Paper No. 2
Presentation Time: 1:15 PM

THE MECHANICAL CLOCK, THE QUANTIFICATION OF TIME, AND THE AGE OF THE EARTH


LESTER, Alan, Dept. of Geological Sciences, University of Colorado, UCB 399, Boulder, CO 80309, alan.lester@colorado.edu

Over 200 years separate the seminal discoveries of a universe with immense size and an earth of exceptional antiquity. By the late 17th century, the distances to even the nearest stars were understood to be enormous. In contrast, not until the late 19thcentury did scientists become convinced that earth history required not just several thousand years, but most likely hundreds of millions, if not billions, of years.

A persistent, albeit erroneous, standard canon of popularized science history frames religion and science as antagonistic, with religion having restrained both the spatial and temporal dimensions of the universe, but with a markedly tighter grip on its age. Fueled by early social commentaries and by modern-day religious fundamentalism, “Conflict Theory” has not held up to serious historical scrutiny; in fact, during the period of scientific emergence in Western Europe, religion was simply one of many cultural influences.

A more historically accurate explanation for the lag in discovering Deep Time involves two interrelated factors: 1) The rise in quantification and usage of precisely measured time, and 2) the application of mechanistic philosophy to earth process. Together, these influences transformed the 18th century descriptive and dominantly ahistorical “sciences of the earth” into a discipline capable of interpreting earth’s past.

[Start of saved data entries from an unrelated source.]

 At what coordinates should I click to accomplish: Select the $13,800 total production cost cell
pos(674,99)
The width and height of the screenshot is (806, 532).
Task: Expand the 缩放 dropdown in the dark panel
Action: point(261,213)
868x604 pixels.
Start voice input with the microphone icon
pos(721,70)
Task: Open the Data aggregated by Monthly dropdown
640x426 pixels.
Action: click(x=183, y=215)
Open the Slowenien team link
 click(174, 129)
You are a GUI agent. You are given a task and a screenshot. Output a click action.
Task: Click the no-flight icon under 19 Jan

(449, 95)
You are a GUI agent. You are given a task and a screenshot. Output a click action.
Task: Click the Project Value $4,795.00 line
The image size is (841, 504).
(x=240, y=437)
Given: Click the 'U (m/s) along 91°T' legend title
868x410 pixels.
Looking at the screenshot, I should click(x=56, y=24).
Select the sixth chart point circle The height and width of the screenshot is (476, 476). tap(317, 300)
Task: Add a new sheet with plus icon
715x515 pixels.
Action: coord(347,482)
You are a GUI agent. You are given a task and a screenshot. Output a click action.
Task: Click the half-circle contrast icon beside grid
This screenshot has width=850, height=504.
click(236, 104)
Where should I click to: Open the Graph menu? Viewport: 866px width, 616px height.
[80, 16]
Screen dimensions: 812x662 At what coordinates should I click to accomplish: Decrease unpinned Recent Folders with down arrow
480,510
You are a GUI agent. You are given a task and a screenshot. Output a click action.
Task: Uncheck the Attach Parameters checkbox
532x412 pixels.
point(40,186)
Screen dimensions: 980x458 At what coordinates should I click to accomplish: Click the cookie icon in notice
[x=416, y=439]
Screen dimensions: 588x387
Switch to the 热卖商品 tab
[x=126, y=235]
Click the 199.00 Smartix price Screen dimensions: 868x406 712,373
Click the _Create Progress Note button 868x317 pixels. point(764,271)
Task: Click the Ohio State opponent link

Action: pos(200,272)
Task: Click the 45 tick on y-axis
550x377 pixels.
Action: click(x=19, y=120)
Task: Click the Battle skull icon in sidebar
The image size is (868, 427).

By the late 18th century, the mechanical clock had moved from its origins in church towers and town squares, into people’s homes and their pockets. It not only generated a public perception of time as highly measurable (literally quantized into hours, minutes, etc.), but the device itself became a symbol of mechanization and a metaphor for universal laws, e.g. the “clock-work universe.” The integration of measured time into the cultural consciousness generated an increase in antiquarian and horological pursuits; ultimately encouraging inquiry into earth’s origins. Combined with the success of the mechanistic philosophy, rocks and fossils, by the late 19th century, could finally be used to force a radically new interpretation of earth’s age.